Exactly as they appear below, repeat the lines from the one with "Click the search" through the one with "Given: Click the 이용 · 충전 이력 section title". Drop every picture.
[Opening TASK INPUTS section]
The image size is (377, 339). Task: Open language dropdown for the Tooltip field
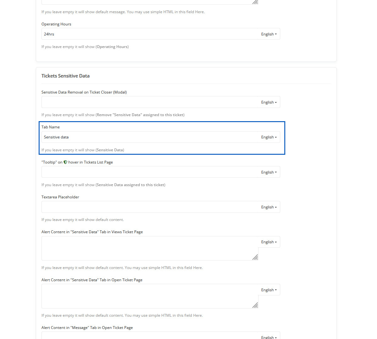click(269, 172)
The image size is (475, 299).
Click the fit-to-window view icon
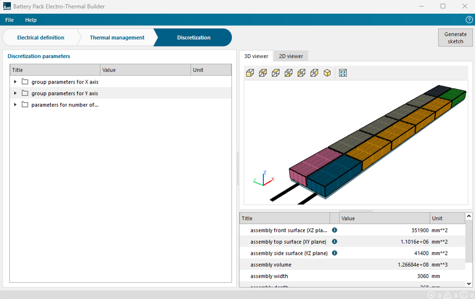pos(343,73)

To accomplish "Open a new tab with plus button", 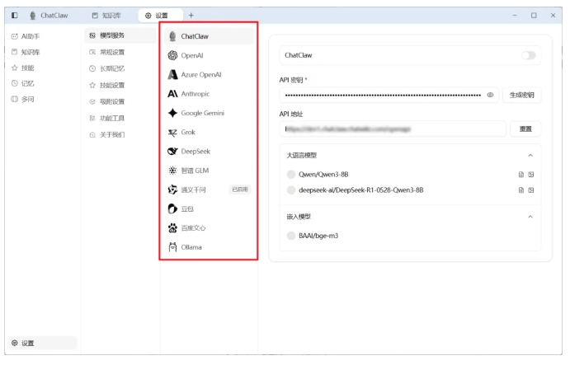I will point(191,15).
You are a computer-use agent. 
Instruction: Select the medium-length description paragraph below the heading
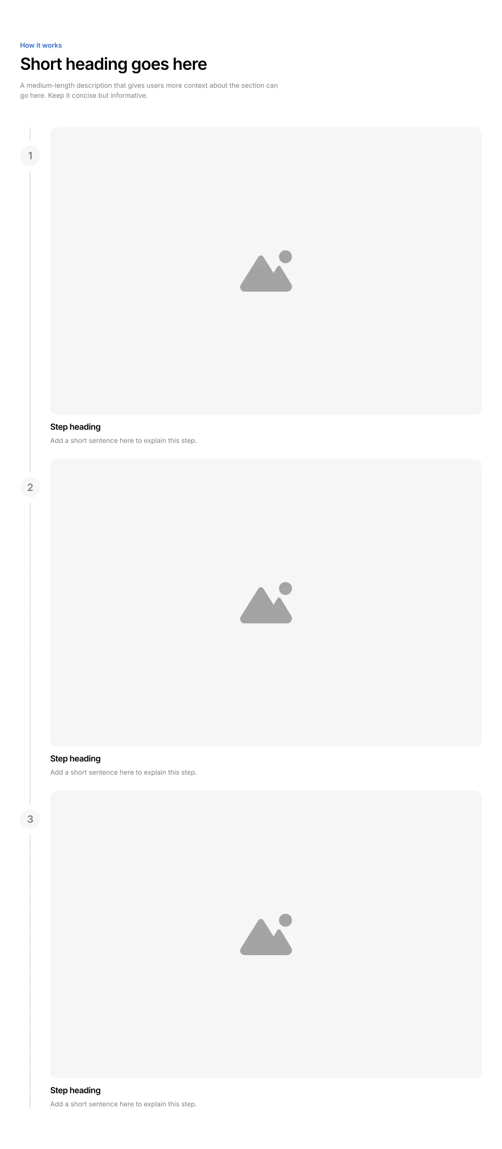click(149, 90)
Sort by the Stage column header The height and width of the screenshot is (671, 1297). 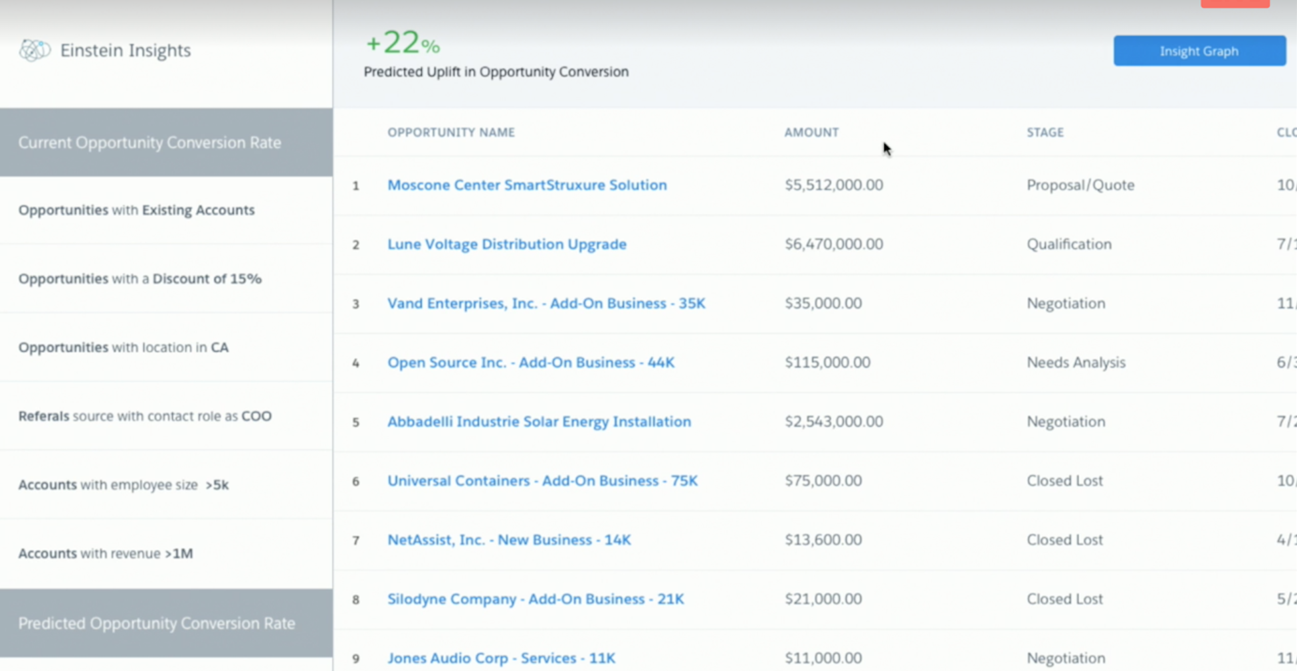tap(1045, 132)

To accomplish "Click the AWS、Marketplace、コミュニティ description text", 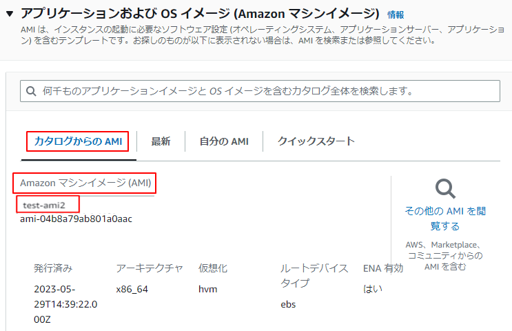I will (445, 255).
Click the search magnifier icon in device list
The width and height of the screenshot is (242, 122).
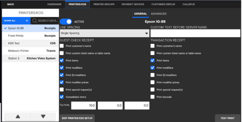pyautogui.click(x=34, y=21)
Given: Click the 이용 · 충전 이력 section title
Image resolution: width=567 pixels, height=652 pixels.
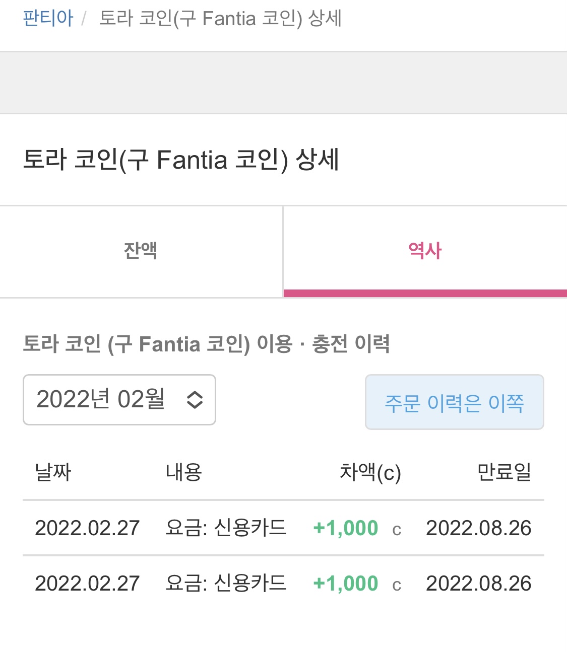Looking at the screenshot, I should tap(206, 344).
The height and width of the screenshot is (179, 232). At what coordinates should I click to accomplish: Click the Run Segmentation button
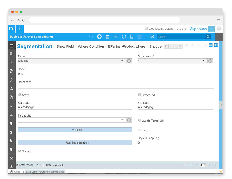(75, 143)
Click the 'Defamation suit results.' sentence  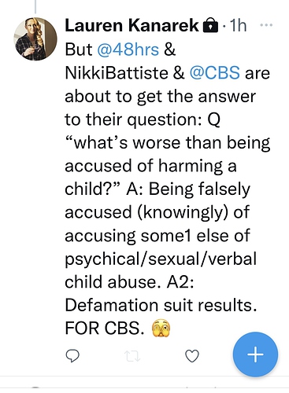(x=161, y=305)
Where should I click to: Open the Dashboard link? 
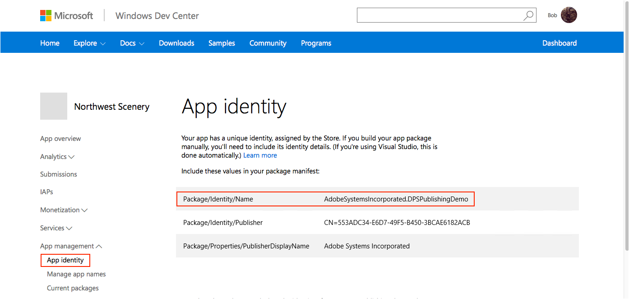(560, 43)
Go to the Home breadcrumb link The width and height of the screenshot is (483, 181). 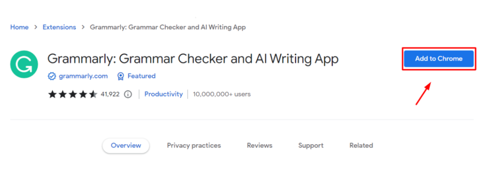[19, 27]
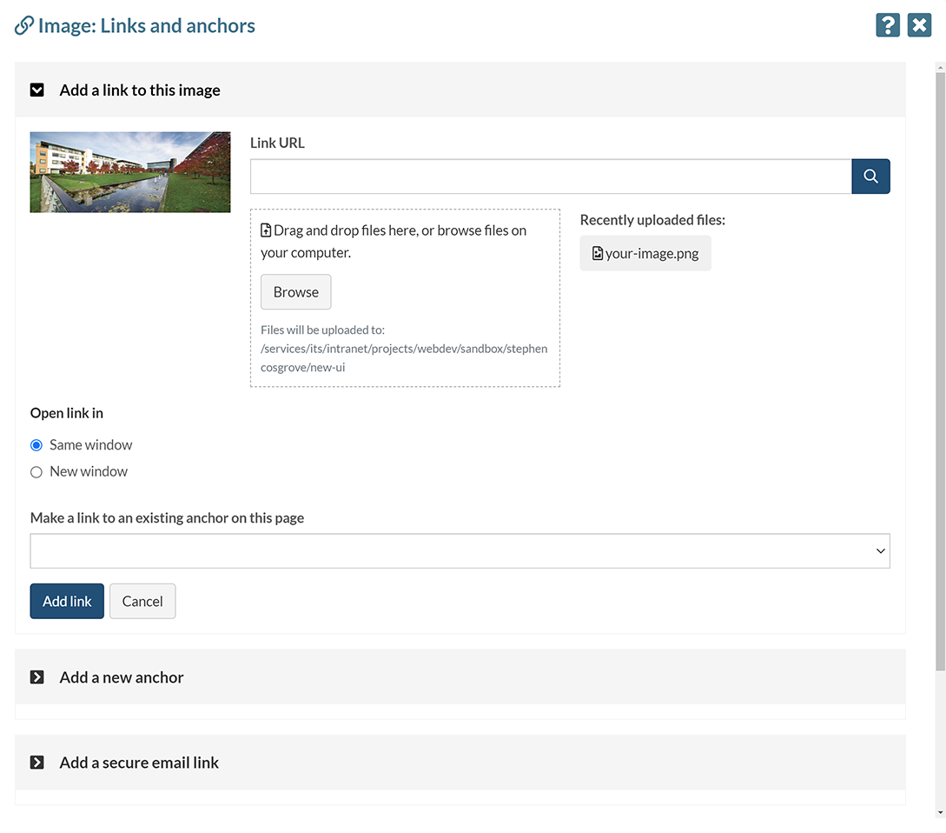Click the help question mark icon
This screenshot has height=833, width=946.
click(x=887, y=25)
[Closing TASK INPUTS section]
- EXPECTED ANSWER -
Click the search magnifier icon in device list
The width and height of the screenshot is (242, 122).
pyautogui.click(x=34, y=21)
Given: Click the 이용 · 충전 이력 section title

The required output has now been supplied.